▸ What to work on:
A) In the forum post about teachers, up to which times table did Mr Wormenor tell the students in detention to write out?
B) Print the forum post about teachers from "Foreign teachers can" to "teachers, they suck.".

▸ Text passage:
____

I had two teachers like that mr wormenor and mr koombson you couldn't understand them at all. Mr wormenor was horrified that all the kids weren't really enthusistic and once sent seven or eight children out of class in one go then when we were in detention he told us to write out our times tables up to our 25 times table without a calculator I knew up to 12x and most of the rest didn't know them that far, no-one finished it! Mr koombson just let us do whatever and had only two strategies 1) Ignore it 2) Send us to the head of year. If you actually tried to learn anything in either class you would have ended up sitting on your own covered in spitballs copying off the board and not understanding what you were copying because of a semi coherrent semi afrikaans explanation.

Reply 106

Foreign teachers can be bad (I once had a Russian chemistry teacher - plenty of Soviet jokes were thrown around), but they're not as bad as newly qualified teachers, they suck.

____

▸ Information shown:

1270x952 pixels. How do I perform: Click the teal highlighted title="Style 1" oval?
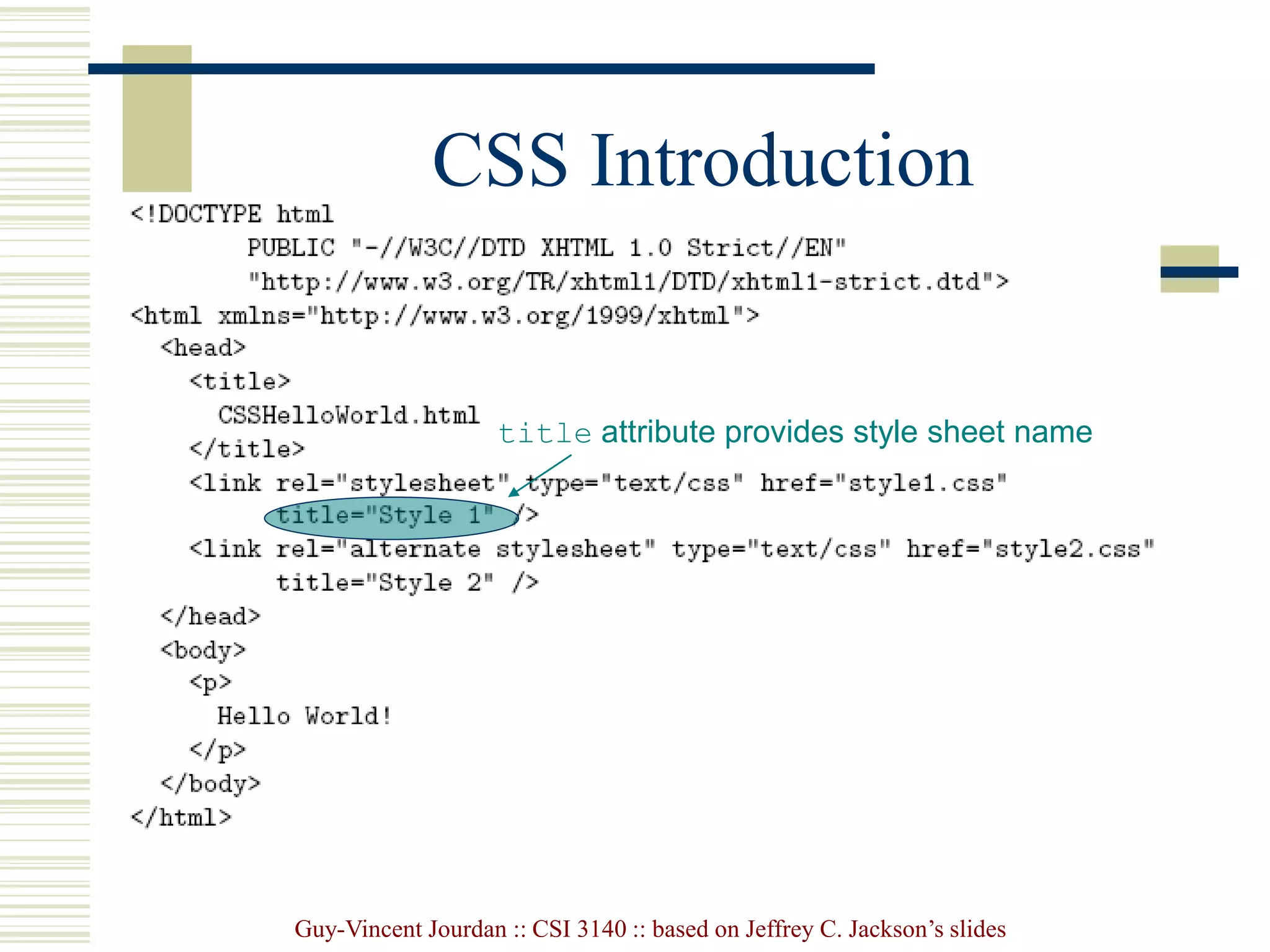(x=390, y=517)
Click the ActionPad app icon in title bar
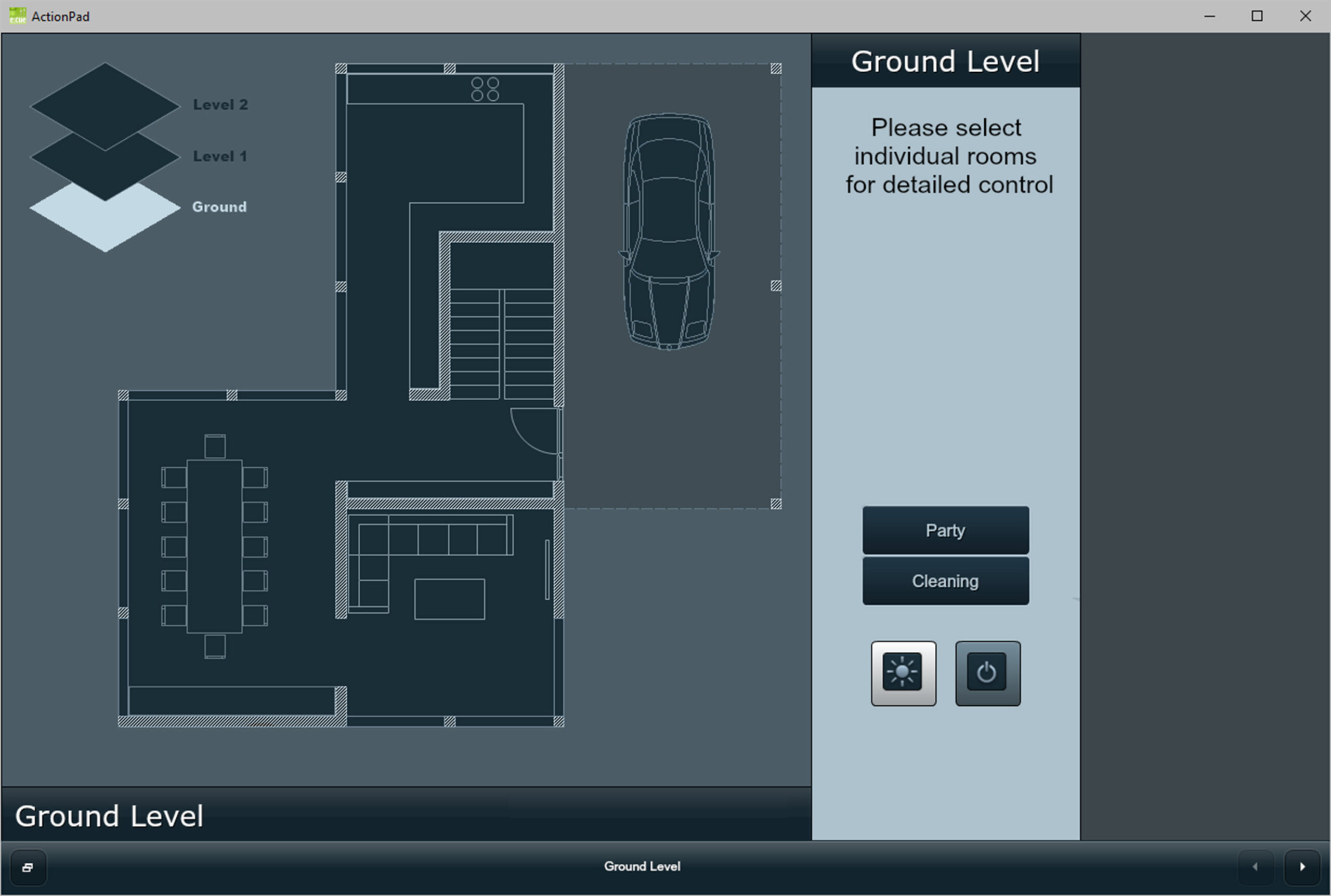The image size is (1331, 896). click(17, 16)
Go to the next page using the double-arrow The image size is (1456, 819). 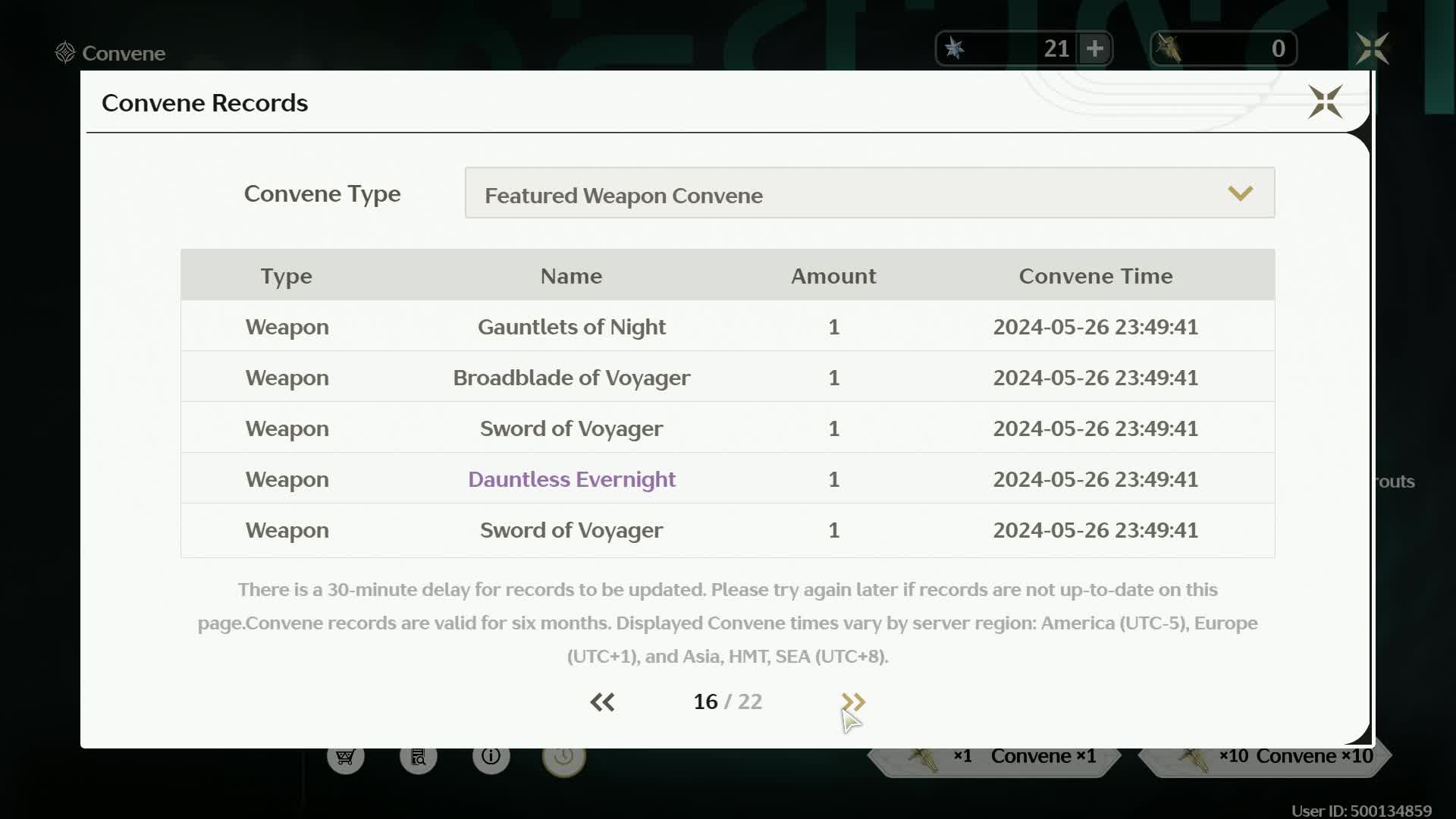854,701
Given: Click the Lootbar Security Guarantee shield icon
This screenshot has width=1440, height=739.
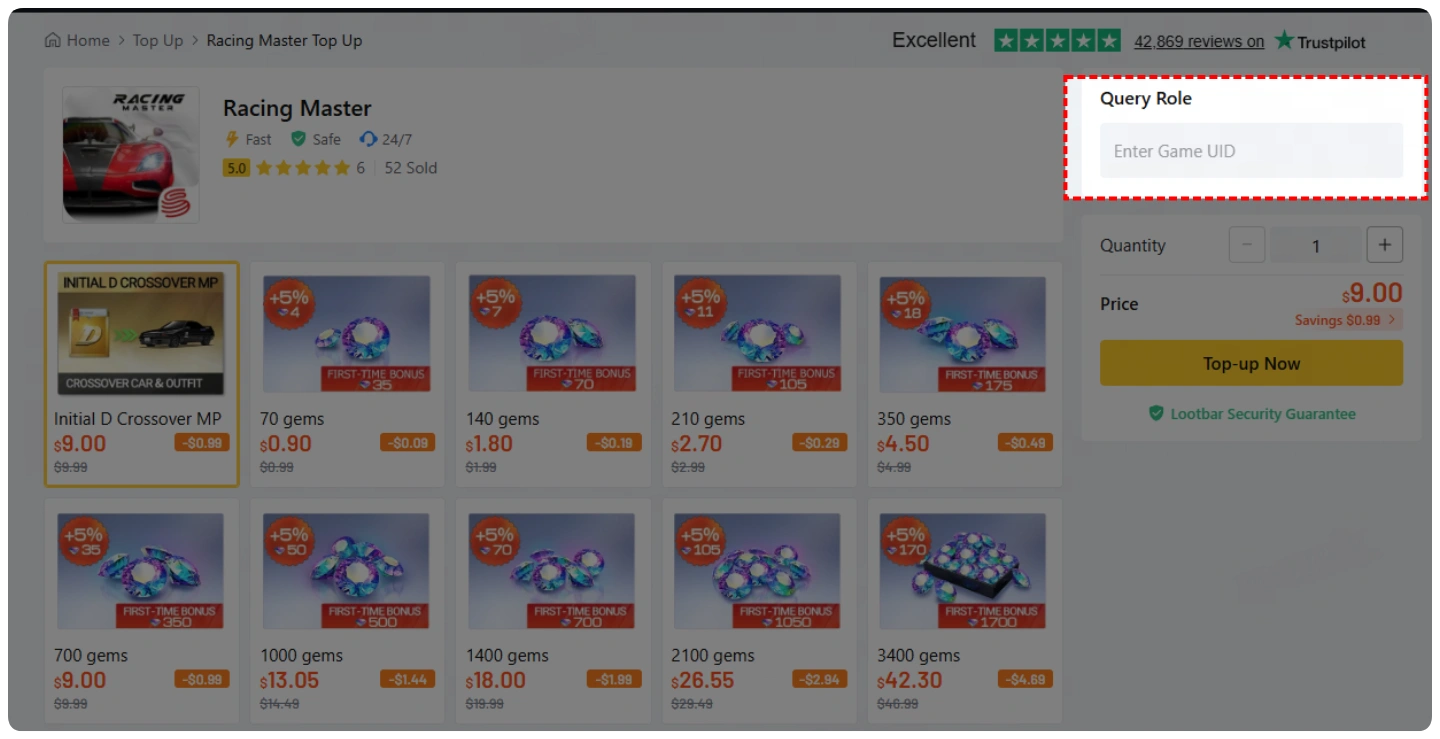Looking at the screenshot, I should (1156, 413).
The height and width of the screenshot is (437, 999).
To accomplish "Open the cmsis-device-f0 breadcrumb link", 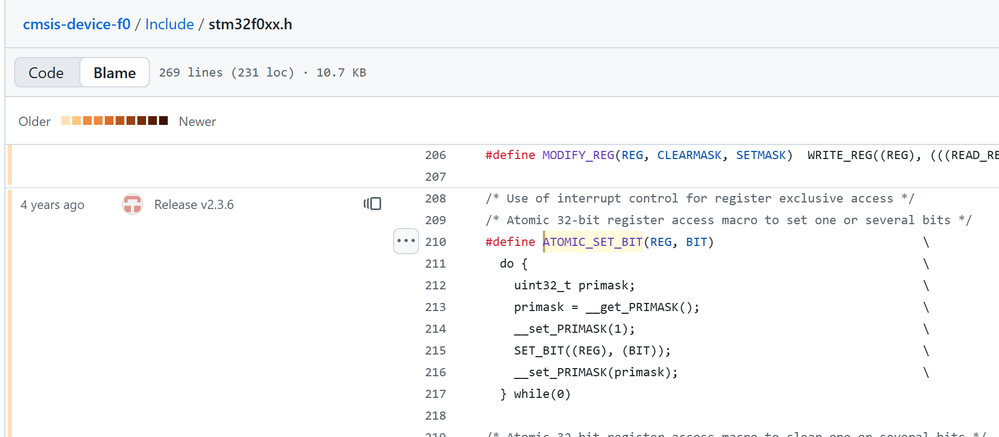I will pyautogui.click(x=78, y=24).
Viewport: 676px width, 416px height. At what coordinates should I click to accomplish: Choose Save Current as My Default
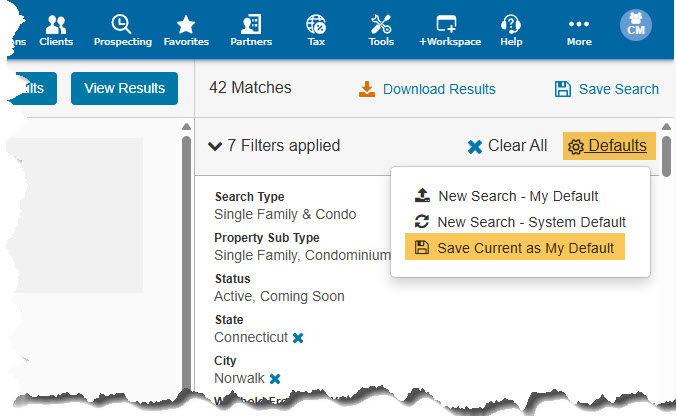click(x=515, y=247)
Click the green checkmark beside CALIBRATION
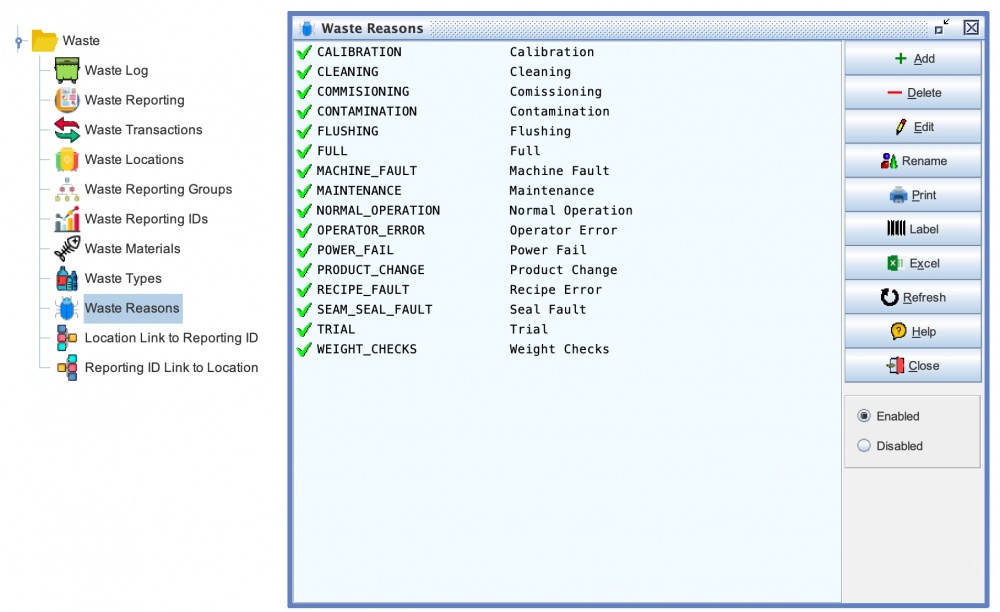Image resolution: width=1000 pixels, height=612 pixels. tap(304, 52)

____

▸ Task results:
A) Their 25 times table, without a calculator.

B)
Foreign teachers can be bad (I once had a Russian chemistry teacher - plenty of Soviet jokes were thrown around), but they're not as bad as newly qualified teachers, they suck.